Rechts­ver­let­zungen über einen Inter­ne­t­an­schluss begründen Vermutung für die Täterschaft des Anschluss­in­habersWider­sprüch­licher Vortrag und pauschale Behauptungen genügen nicht zur Widerlegung der vermuteten Täterschaft des Anschluss­in­habers

Werden über einen Inter­ne­t­an­schluss Urheberrechts­verletzungen begangen, so spricht die allgemeine Lebenserfahrung für die vermutete Täterschaft des Anschluss­in­habers (sog. Beweis des ersten Anscheins). Diese Vermutung kann der Anschluss­inhaber durch die Darlegung eines möglichen anderen Gesche­hens­ablaufs widerlegen. Dazu genügt jedoch nicht die pauschale Behauptung, andere Nutzer könnten die Rechts­ver­letzung begangen haben. Auch ein wider­sprüch­licher Vortrag führt nicht zu einer Widerlegung der Vermutung. Dies hat das Landgericht Köln entschieden.

Im zugrunde liegenden Fall klagten verschiedene Recht­e­in­ha­be­rinnen von Musiktiteln gegenüber einem Familienvater auf Schadenersatz wegen begangener Urheber­rechts­ver­let­zungen. Aufgrund einer Software ermittelten die Klägerinnen für die begangenen Rechts­ver­let­zungen den Anschluss des Familienvaters. Sie verlangten im Wege der Lizenzanalogie je 200 € für 15 vom Anschluss des Familienvaters zum Herunterladen bereitgestellte Musiktitel. Dieser bestreitete jedoch eine Verant­wort­lichkeit. Ebenso hätten weder seine Ehefrau noch seine beiden Söhne, die ebenfalls im Haushalt wohnten und den Anschluss nutzten, Dateien zum Download bereitgestellt. Er habe zudem auf die Illegalität der Tauschbörsen hingewiesen und die Teilnahme daran verboten. Er könne dennoch nicht 100 prozentig etwaige Rechtsverstöße seiner Familien­an­ge­hörigen ausschließen. Darüber hinaus behauptete er, dass Gäste oder Freunde die Rechts­ver­let­zungen begangen haben können.

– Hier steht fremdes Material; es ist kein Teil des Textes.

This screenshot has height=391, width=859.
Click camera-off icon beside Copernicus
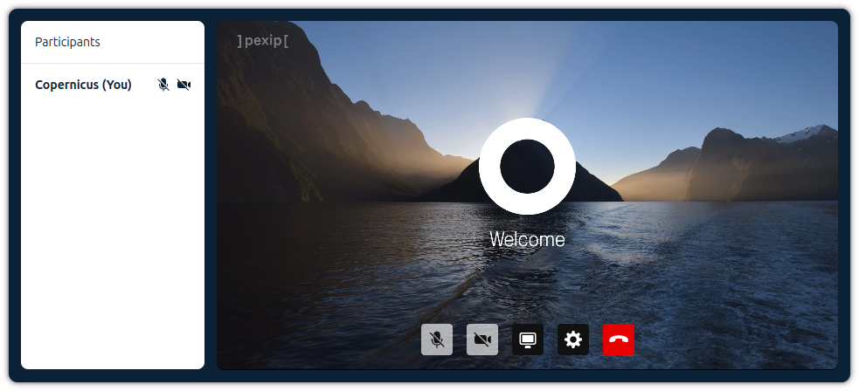pyautogui.click(x=184, y=85)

Anspruch auf Schadenersatz im Wege der Lizenzanalogie bestand

Das Landgericht Köln entschied zu Gunsten der Klägerinnen. Sie haben gemäß § 97 Abs. 2 UrhG einen Schaden­er­satz­an­spruch gehabt. Der Schaden wurde vom Gericht auf Grundlage des Betrags berechnet, den der Verletzer als angemessene Vergütung hätte entrichten müssen, wenn er die Erlaubnis zur Nutzung des verletzten Rechts eingeholt hätte. Dies sei der Betrag, den die Parteien bei Abschluss eines Lizenzvertrags als angemessene Lizenzanalogie vereinbart hätten. Davon ausgehend sei der geforderte Betrag von 200 € je Titel angemessen gewesen.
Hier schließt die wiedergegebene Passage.